SET EXERCISE —
Please count the lines in the entries below that contain the string "Task", treating uppercase and lowercase as different, and reply with the number alone.

(Items from a dataset)

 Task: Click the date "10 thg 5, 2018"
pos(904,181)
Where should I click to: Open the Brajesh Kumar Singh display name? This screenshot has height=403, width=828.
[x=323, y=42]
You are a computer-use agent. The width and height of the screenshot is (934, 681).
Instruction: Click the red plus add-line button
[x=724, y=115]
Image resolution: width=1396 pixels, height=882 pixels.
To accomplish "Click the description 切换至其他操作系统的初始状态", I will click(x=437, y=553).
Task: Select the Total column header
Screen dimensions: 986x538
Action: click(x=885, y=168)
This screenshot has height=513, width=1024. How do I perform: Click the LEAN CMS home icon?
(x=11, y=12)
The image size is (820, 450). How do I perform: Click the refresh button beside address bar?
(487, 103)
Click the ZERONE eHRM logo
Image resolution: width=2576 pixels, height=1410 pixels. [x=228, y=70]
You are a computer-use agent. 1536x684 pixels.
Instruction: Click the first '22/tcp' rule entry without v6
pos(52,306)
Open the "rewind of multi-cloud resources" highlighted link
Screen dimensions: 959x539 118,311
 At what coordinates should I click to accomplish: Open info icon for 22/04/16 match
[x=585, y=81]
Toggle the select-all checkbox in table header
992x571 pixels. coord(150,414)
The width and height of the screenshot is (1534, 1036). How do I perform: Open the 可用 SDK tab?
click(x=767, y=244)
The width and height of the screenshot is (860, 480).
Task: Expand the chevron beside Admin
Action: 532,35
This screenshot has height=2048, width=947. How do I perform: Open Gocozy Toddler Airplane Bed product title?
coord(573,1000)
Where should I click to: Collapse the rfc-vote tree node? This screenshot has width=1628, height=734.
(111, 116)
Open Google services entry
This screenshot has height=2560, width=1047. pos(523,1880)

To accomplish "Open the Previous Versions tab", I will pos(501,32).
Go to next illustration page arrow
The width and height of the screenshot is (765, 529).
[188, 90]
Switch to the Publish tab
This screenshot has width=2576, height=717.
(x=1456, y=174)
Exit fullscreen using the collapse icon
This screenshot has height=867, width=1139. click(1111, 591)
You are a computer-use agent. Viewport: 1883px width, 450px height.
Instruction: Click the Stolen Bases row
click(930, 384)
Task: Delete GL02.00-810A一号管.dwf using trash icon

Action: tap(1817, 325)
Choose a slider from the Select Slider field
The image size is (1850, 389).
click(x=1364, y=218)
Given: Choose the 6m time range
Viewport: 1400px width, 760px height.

OUTPUT OF THE EXERCISE —
4